Studio album by Lebo Mathosa
- Released: 2000
- Genre: Dance
- Length: 51:08
- Producer: Lebo Mathosa; Christos Katsaitis; Ignatius Motshwane; T.R. Faku; Otis Fraser; Mandla Msomi;

Lebo Mathosa chronology
|  | Dream (2000) | Drama Queen (2004) |

= Dream (Lebo Mathosa album) =

2000 studio album

Dream is the solo debut album of South African kwaito singer Lebo Mathosa. The album was released in 2000, after Mathosa left her role singing with the group Boom Shaka the year before. For Dream, Mathosa won three South African Music Awards for Best Dance Album, Best Dance Single, and Best Female Vocalist.

» THE EXERCISE: Please check these statements against the text about the album Dream, answering yes or no for each and quoting the words that decide it: 1. Dream was Lebo Mathosa's first solo album. 2. Mathosa left Boom Shaka in 2000. 3. The album runs 51:08.

» MATERIAL PROVIDED:

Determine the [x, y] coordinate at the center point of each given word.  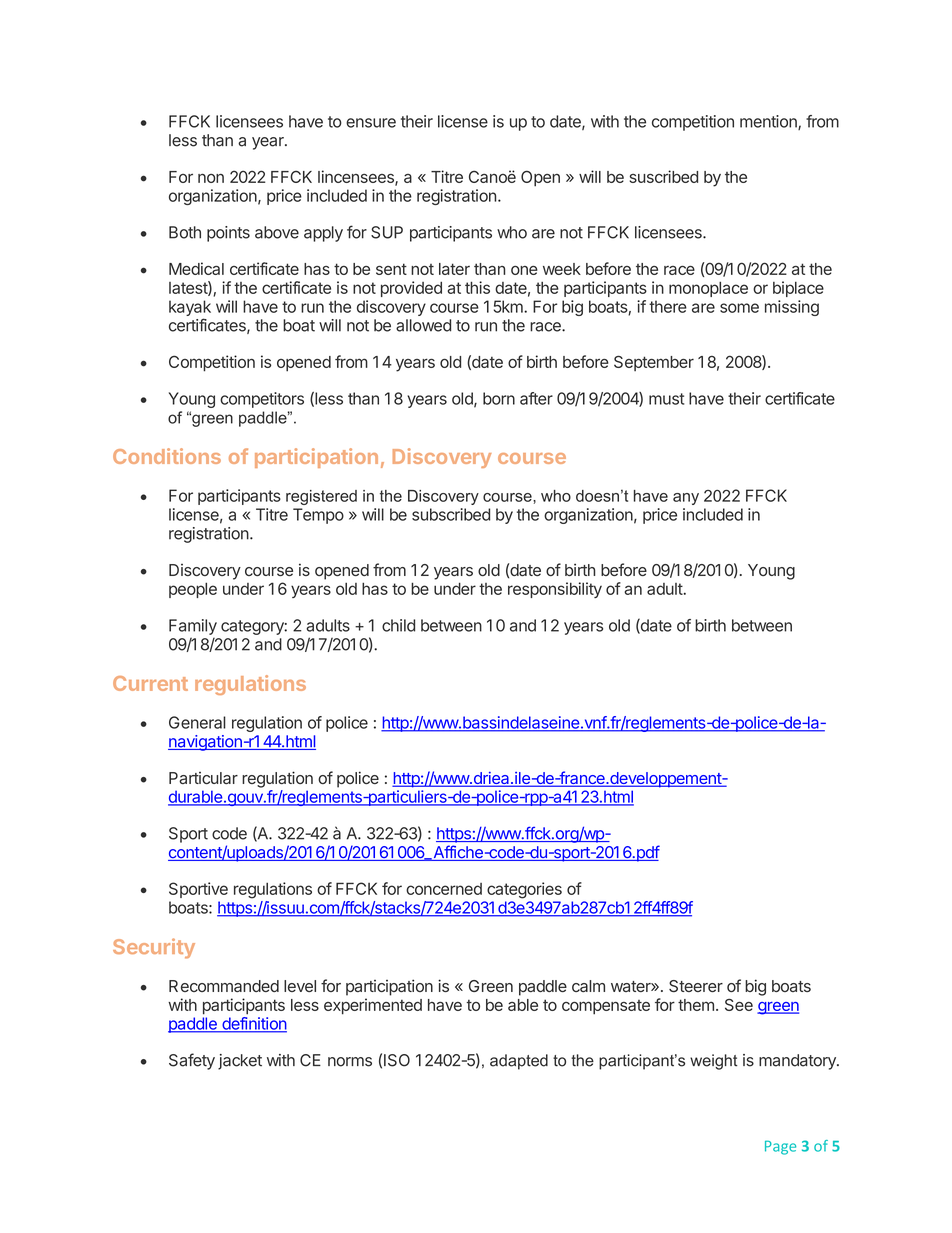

» THE OUTPUT:
1. Yes: "Dream is the solo debut album of South African kwaito singer Lebo Mathosa."
2. No: "The album was released in 2000, after Mathosa left her role singing with the group Boom Shaka the year before."
3. Yes: "Length: 51:08"